If you want to know more, you can find the syllabus here.
categories: IR theory, national security, nuclear weapons, teaching, war. | tags: courses, syllabus.
Posted at 3:03 pm
Quick reaction to Portuguese Constitutional Court decision today
5April2013
The Portuguese constitutional court has decided that two big (plus two small) clauses in the 2013 budget are unconstitutional and therefore void. The government cannot suspend payment of “holiday” bonuses (1/14th of annual salary) to government workers and retirees. These represent about 1.3 billion euros, creating a substantial hole in the government’s accounts and its ability to abide by the terms of the 2011 deal with EU, IMF, and ECB. In essence, since salaries and pensions represent 70% of the Portuguese state’s primary expenses, this decision means that the court considers that adjustments will have to be made by boosting revenue, not cutting expenses. Or you change the constitution. Good luck there. Possible outcomes, ordered by increasing likelihood:
1 – Changing the constitution to loosen the equality principle the court invoked. Politically unfeasible (the Socialists in the opposition, whose vote would be needed, will not support it now) and in any event too slow to be done in time to keep things going.
2 – Exit the euro. A disaster for Portugal (at least two decades without growth, destruction of the banking system, etc.) and possibly for others, given the risk of contagion to the Spanish and / or Italian banking systems, which could suffer a bank run, as could we, particularly after Cyprus.
3 – Hiking taxes. Also politically unfeasible or very close to that.

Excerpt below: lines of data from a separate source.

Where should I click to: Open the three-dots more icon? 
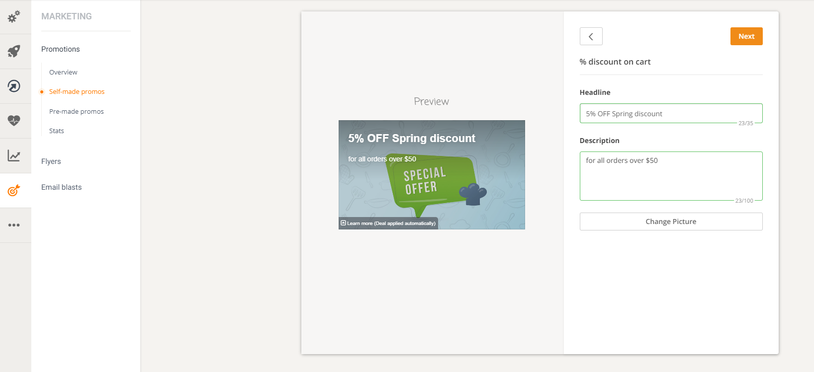[x=14, y=225]
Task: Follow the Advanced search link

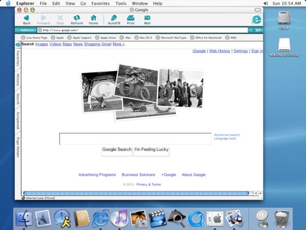Action: click(x=227, y=135)
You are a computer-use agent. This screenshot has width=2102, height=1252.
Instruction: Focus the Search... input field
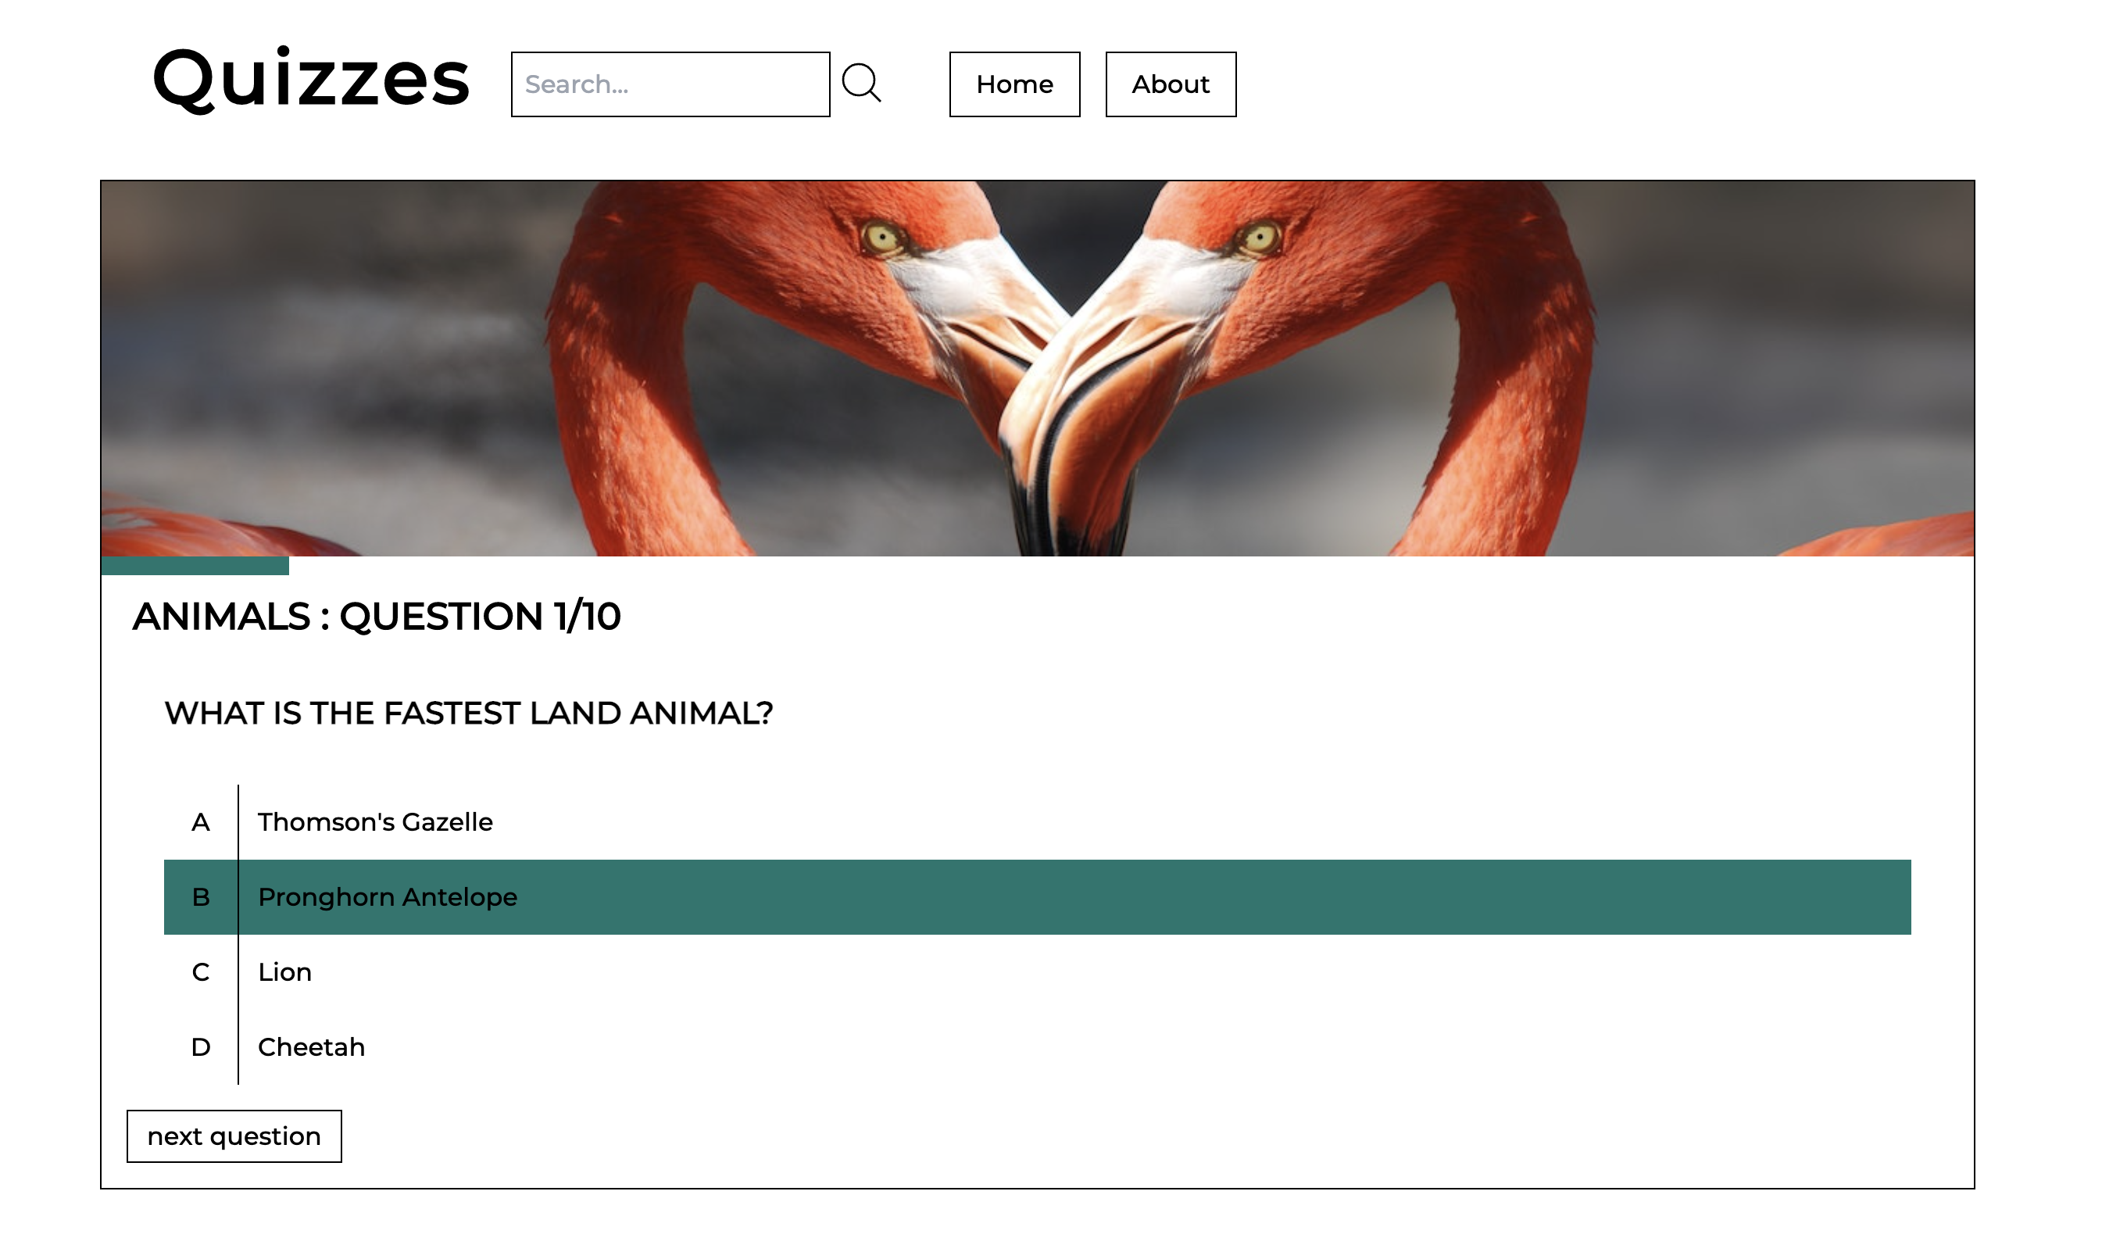pyautogui.click(x=670, y=84)
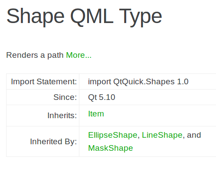Screen dimensions: 216x169
Task: Click the word 'Type' in the title
Action: (141, 17)
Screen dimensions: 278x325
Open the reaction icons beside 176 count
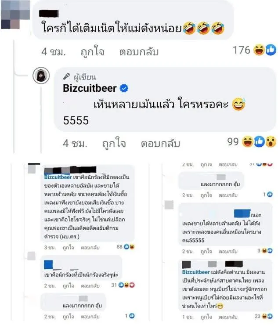[265, 50]
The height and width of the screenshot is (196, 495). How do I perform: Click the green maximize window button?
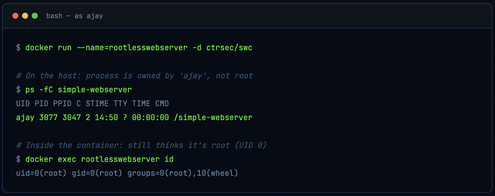tap(35, 16)
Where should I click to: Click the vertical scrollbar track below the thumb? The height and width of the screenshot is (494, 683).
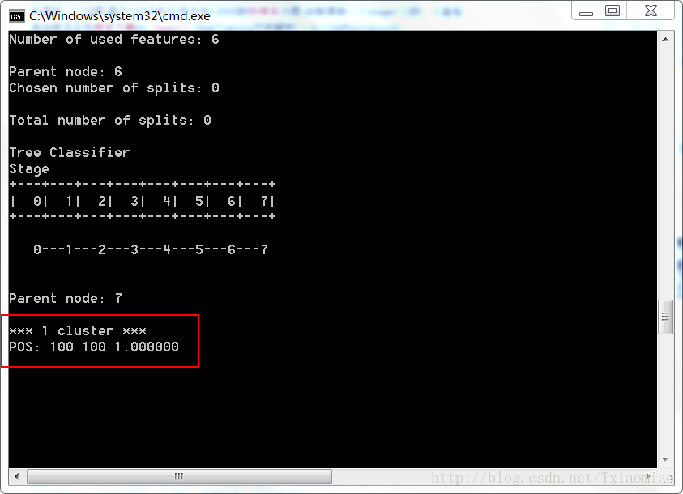pyautogui.click(x=665, y=393)
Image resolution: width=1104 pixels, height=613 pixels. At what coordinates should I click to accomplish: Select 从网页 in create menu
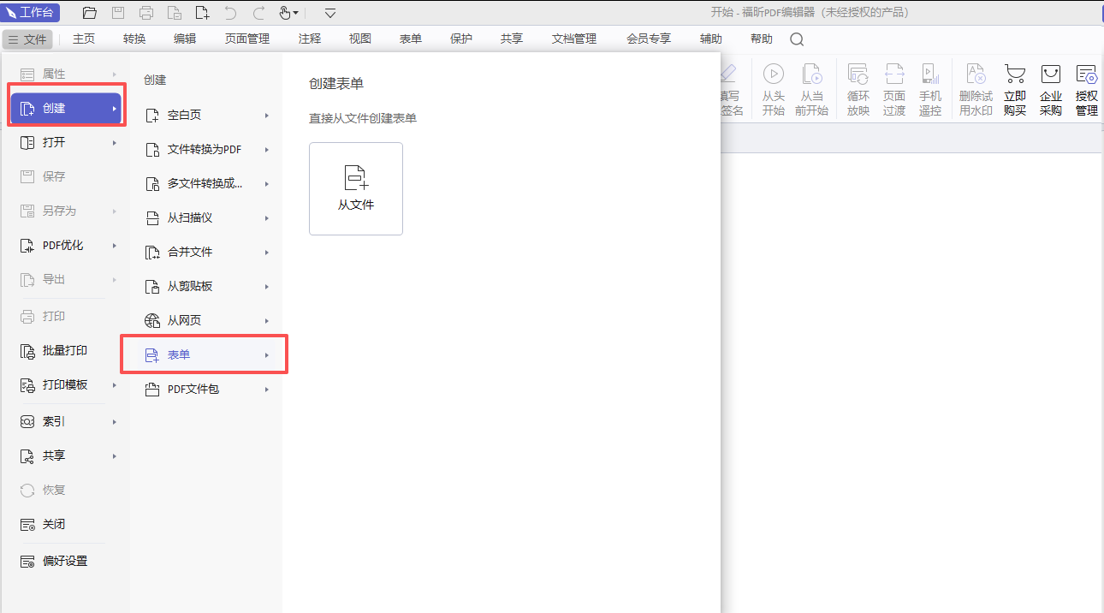click(184, 321)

4 – Renegotiate the MoU and debt. (This is what I have been arguing the government should have done long ago…) If you believe in the PM’s discourse, and there’s no reason not to, this would lead to the demise of the current government. A good renegotiation will be difficult in these conditions, because the new government, which would be Socialist, would have little political power in the EU. Caving in to that government would be rewarding those who try to sabotage the troika, a hard sell in Germany, the Netherlands and other North European countries.
5 – And this would be the government trying to get the camel through the eye of the needle, large-scale firing in the public service while at the same time allowing highly indebted public companies to go belly up, then immediately creating new one (without the debt of the current ones) to provide the same services (transportation, tv, etc.) and rehiring most of the employees of the old ones but under conditions adequate to the realities of the current labor market — i.e., in effect lowering wages without having to put up with the constitutional court. Since this would take some time, it would also require the troika’s agreement. It could bring greater social unrest but it may have to be done.
In any case, looks pretty bleak.
categories: Europe, Portugal, economics, public-affairs commentary. | tags: euro, Europe, Portuguese crisis.